Enabling more efficient and cost-effective AI/ML systems with Collective Mind, virtualized MLOps, MLPerf, Collective Knowledge Playground and reproducible optimization tournaments

知识 (knowledge) · 优化器 · Learning · MLOps · ML ·

2024 年 12 月 2 日

翻译：通过Collective Mind、虚拟化MLOps、MLPerf、Collective Knowledge Playground与可复现优化竞赛实现更高效、更具成本效益的AI/ML系统

Grigori Fursin

This white paper introduces my educational community initiative to learn how to run AI, ML and other emerging workloads in the most efficient and cost-effective way across diverse models, data sets, software and hardware. This project leverages Collective Mind (CM), virtualized MLOps and DevOps (CM4MLOps), MLPerf benchmarks, and the Collective Knowledge playground (CK), which I have developed in collaboration with the community and MLCommons. I created Collective Mind as a small and portable Python package with minimal dependencies, a unified CLI and Python API to help researchers and engineers automate repetitive, tedious, and time-consuming tasks. I also designed CM as a distributed framework, continuously enhanced by the community through the CM4* repositories, which function as the unified interface for organizing and managing various collections of automations and artifacts. For example, CM4MLOps repository includes many automations, also known as CM scripts, to streamline the process of building, running, benchmarking, and optimizing AI, ML, and other workflows across ever-evolving models, data, and systems. I donated CK, CM and CM4MLOps to MLCommons to foster collaboration between academia and industry to learn how to co-design more efficient and cost-effective AI systems while capturing and encoding knowledge within Collective Mind, protecting intellectual property, enabling portable skills, and accelerating the transition of the state-of-the-art research into production. My ultimate goal is to collaborate with the community to complete my two-decade journey toward creating self-optimizing software and hardware that can automatically learn how to run any workload in the most efficient and cost-effective manner based on user requirements and constraints such as cost, latency, throughput, accuracy, power consumption, size, and other critical factors.

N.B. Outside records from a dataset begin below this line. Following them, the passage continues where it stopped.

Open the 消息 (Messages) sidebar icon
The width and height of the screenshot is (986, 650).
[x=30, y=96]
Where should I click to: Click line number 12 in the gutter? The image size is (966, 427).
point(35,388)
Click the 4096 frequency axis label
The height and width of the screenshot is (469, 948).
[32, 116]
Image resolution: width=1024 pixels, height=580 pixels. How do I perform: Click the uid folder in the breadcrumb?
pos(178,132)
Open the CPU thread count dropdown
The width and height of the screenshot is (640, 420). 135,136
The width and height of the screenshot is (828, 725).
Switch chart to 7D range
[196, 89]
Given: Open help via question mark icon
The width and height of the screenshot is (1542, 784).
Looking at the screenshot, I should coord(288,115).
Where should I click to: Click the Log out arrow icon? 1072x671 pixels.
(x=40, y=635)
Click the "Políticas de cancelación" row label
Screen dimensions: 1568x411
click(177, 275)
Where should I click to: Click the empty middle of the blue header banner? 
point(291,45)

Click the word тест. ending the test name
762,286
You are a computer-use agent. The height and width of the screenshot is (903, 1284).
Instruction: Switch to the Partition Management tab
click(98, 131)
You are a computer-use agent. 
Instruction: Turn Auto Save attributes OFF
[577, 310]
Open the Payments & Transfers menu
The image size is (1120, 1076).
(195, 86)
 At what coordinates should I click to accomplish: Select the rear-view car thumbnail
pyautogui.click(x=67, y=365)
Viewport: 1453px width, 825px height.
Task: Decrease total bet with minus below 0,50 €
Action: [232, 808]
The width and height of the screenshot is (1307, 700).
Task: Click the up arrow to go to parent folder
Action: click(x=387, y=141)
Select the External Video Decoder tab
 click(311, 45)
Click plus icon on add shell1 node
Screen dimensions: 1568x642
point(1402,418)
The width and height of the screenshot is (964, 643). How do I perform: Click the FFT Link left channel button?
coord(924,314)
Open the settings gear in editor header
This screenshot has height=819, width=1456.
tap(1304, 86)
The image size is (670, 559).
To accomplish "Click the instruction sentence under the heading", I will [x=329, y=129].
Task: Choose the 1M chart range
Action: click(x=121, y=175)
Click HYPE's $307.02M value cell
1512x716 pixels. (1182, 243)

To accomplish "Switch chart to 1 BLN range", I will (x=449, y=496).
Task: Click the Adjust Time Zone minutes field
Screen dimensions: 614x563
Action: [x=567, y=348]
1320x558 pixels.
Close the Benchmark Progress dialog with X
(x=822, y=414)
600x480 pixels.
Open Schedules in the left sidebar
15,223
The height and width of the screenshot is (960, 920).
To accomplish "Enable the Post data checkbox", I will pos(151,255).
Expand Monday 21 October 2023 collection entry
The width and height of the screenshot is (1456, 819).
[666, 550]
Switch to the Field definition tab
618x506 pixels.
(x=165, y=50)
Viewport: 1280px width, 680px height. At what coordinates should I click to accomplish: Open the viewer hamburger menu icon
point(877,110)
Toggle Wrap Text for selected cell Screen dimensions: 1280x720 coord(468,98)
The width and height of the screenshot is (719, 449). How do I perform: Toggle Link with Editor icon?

翻译：本白皮书介绍了一项教育性社区倡议，旨在探索如何在多样化的模型、数据集、软件和硬件上以最高效且最具成本效益的方式运行人工智能、机器学习及其他新兴工作负载。该项目利用了我与社区及MLCommons共同开发的Collective Mind（CM）、虚拟化MLOps与DevOps（CM4MLOps）、MLPerf基准测试以及Collective Knowledge playground（CK）。我将Collective Mind设计为一个轻量级、可移植的Python包，其依赖项极少，并提供统一的命令行界面和Python API，以帮助研究人员和工程师自动化重复性、繁琐且耗时的任务。同时，我将CM构建为一个分布式框架，通过CM4*代码库由社区持续增强；这些代码库作为统一接口，用于组织和管理各类自动化脚本与构件。例如，CM4MLOps代码库包含众多自动化脚本（亦称CM脚本），可简化为适应不断演进的模型、数据和系统而构建、运行、基准测试及优化AI、ML等工作流程的过程。我已将CK、CM及CM4MLOps捐赠给MLCommons，以促进学术界与工业界的协作，共同探索如何协同设计更高效、更具成本效益的AI系统，同时将知识捕获并编码于Collective Mind中，保护知识产权，实现可移植技能，并加速前沿研究向生产环境的转化。我的最终目标是与社区合作，完成我历时二十年的探索之旅：创建能够根据用户需求及成本、延迟、吞吐量、精度、功耗、规模等关键约束条件，自动学习以最高效、最具成本效益的方式运行任何工作负载的自优化软件与硬件。